Расплата - страница 88
Дорогую плату потребовал Кочергин за спасение.
А сколько их пришло в революцию, вот таких отчаянных, деятельных людей, рвущихся на коня и требующих к себе особого внимания. Сколько их пришло и сколько ушло в стан врага, обидевшись на то, что мало воздали им почестей. Может быть, без них и нельзя, без этих ярких личностей, но Чичканову всегда были больше по душе скромные, незаметные герои, которые не стесняются подчищать грязь, выбиваются из сил, таща на своих спинах раненых, которые работают день и ночь, не требуя вознаграждений и власти, – отдают силы, а если надо – и жизнь, глубоко убежденные в правоте и благородстве своих действий.
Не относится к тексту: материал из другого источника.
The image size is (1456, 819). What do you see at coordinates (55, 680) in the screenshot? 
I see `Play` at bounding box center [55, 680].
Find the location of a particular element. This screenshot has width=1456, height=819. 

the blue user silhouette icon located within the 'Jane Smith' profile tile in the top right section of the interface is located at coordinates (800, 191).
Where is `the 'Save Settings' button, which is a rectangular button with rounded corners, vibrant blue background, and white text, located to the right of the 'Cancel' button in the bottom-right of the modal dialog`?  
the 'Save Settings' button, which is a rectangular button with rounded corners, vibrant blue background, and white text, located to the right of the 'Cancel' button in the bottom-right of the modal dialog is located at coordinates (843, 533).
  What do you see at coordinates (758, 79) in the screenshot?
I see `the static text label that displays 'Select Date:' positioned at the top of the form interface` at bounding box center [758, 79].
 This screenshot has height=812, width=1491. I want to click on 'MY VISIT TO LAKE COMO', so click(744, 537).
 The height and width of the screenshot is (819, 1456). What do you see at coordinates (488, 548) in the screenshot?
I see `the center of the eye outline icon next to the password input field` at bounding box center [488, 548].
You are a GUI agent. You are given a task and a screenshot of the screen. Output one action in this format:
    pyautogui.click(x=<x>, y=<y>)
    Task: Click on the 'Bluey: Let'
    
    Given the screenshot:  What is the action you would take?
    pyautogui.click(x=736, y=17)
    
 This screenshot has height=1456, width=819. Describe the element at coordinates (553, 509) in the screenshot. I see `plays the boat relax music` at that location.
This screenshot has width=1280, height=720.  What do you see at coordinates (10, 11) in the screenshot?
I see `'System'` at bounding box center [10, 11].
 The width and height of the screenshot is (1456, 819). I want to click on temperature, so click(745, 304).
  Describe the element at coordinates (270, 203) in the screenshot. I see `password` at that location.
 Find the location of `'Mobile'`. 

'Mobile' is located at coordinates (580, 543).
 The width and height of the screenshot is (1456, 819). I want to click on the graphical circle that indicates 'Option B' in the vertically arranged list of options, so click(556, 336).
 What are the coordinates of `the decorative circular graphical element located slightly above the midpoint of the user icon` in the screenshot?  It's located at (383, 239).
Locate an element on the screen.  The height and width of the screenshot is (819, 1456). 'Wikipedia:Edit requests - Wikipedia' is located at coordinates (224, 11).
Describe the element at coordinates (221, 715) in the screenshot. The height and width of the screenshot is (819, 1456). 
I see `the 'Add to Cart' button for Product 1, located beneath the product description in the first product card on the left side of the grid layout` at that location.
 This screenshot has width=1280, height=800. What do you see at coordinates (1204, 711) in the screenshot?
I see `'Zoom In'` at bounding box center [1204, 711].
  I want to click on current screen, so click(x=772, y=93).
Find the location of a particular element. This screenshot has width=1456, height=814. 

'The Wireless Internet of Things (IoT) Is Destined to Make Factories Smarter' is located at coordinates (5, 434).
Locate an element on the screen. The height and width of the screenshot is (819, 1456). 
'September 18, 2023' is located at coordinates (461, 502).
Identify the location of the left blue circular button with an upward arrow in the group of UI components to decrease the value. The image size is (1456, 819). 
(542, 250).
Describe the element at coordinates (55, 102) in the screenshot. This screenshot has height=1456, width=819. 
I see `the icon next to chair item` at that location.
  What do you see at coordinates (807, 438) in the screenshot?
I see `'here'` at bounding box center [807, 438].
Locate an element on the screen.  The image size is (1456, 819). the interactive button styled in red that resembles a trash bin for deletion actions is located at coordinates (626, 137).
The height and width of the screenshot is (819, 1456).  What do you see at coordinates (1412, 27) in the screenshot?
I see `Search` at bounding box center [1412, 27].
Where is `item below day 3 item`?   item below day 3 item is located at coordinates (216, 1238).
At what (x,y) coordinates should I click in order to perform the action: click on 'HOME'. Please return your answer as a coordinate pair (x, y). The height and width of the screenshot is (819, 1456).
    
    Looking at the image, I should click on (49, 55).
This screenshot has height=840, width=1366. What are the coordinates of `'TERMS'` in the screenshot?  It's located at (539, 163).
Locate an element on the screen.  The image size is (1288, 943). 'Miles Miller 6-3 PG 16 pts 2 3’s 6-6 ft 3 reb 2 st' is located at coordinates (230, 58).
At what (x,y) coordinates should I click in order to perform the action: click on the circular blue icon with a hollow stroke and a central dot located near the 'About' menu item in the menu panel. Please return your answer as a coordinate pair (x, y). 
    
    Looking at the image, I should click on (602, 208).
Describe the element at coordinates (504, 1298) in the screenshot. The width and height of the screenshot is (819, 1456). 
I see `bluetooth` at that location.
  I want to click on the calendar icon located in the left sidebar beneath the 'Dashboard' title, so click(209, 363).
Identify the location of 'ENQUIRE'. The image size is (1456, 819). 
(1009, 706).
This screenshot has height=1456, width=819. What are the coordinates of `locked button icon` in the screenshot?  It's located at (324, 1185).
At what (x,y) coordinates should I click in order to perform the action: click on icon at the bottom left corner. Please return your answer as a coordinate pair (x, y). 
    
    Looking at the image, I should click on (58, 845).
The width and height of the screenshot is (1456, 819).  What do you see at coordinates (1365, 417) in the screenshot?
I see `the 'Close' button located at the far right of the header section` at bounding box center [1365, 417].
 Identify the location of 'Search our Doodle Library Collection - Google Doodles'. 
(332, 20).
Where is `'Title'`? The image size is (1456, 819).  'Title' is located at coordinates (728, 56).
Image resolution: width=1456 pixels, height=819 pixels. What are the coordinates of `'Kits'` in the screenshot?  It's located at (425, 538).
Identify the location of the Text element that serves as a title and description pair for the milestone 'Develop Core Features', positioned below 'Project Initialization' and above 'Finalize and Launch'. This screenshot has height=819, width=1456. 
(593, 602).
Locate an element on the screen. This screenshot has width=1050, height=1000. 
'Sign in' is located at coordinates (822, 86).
Чичканов вышел во двор, сел на бревно и принялся свертывать цигарку. Неслышно подошел лохматый Джек. Он лег у самых ног, преданно уставившись на хозяина большими умными глазами.
Чичканов прикурил, ласково потрепал пса за загривок.
– Вот, братец, какие картошки. Не у дел мы с тобой оказались.
Джек тихо заскулил и еще ближе придвинулся к хозяину, уткнув морду в сапоги.
– Ну ладно, ладно, не скули. Знаю, что ты верный друг...
С Антоновым-Овсеенко достаточно было встретиться только раз, чтобы полюбить его и поверить ему на всю жизнь. Делясь своими впечатлениями о нем, одни говорили, что он похож на доброго, умного педагога, другие называли его блестящим журналистом и оратором, третьи восхищались его воинскими доблестями и талантом полководца, а кое-кто даже уверял, что он прирожденный хозяйственник.
Его голос, перекрывавший шум толпы на площадях, слышали рабочие Одессы и моряки Балтики, участники штурма Зимнего и красноармейцы Украинского фронта. Это он возвестил Временному правительству Керенского о конце его полномочий.
Многие, даже близко знавшие Владимира Александровича, удивлялись, откуда в этом невысоком худощавом человеке столько силы и энергии, а главное – откуда такой потрясающий ораторский бас.
Его видели всегда подтянутым, спокойным и скромным. Всегда в деле. Густые, длинные рыжеватые волосы не умещались даже под буденовкой, по ним можно было узнать Владимира Александровича издалека.
Никто не видел его усталым, а усталым он бывал часто. В полночь, оторвав глаза от рукописи, откидывал голову назад, снимал очки и долго тер пальцами закрытые веки... Потом вставал со стула, шагал по комнате, отгоняя сон, и снова садился за статью, которая пойдет в очередной номер.
Партия бросала в те годы своих лучших, самых верных сынов на самые трудные участки. И куда бы ни попадал Антонов-Овсеенко, с ним всюду были старенькая шинель кавалерийского покроя, перо журналиста, такт умного педагога и стальная твердость полководца...
Сумрачный тамбовский день 7 октября 1919 года надолго запомнился новому председателю Губисполкома, назначенному вместо Чичканова.
Тамбовщина встретила Владимира Александровича тревожными телеграммами о срыве кулаками продразверстки, сводками о тысячах дезертиров, скрывающихся в лесах, рассказами о местничестве некоторых руководителей уездов и о малочисленности партийных организаций на местах.
Плохо выполнялась разверстка, нет топлива, кругом саботаж, всюду шныряли дельцы, спекулянты и контрики.
Времени для размышлений было мало.
– В гостинице вам освобожден номер. С дороги отдохнете? – спросил встречавший его работник Губисполкома.
Владимир Александрович пристально посмотрел на собеседника и резко спросил:
– Кого выселили из номера?
– Да так... одного... работника печати.
– Верните ему номер немедленно.
В тот же день он встретился с Чичкановым. Приветливый взгляд серых глаз долго и ласково изучал суровое, ожесточившееся лицо бывшего председателя Губисполкома, и, когда тот дрогнувшими губами хотел начать разговор, Антонов-Овсеенко предупредил его:
– Я все знаю о вас и верю вам. И оторвал я вас от отдыха только ради того, чтобы поговорить о деле. Ну, а чтобы вы знали и мое личное отношение ко всему, что произошло, скажу: вы поплатились за свое благородство. Враги используют все. Вы не хотели, чтобы пострадал Кочергин. Но с вами вместе страдает теперь и общее дело, а этот авантюрист должен был отвечать один. И – поделом!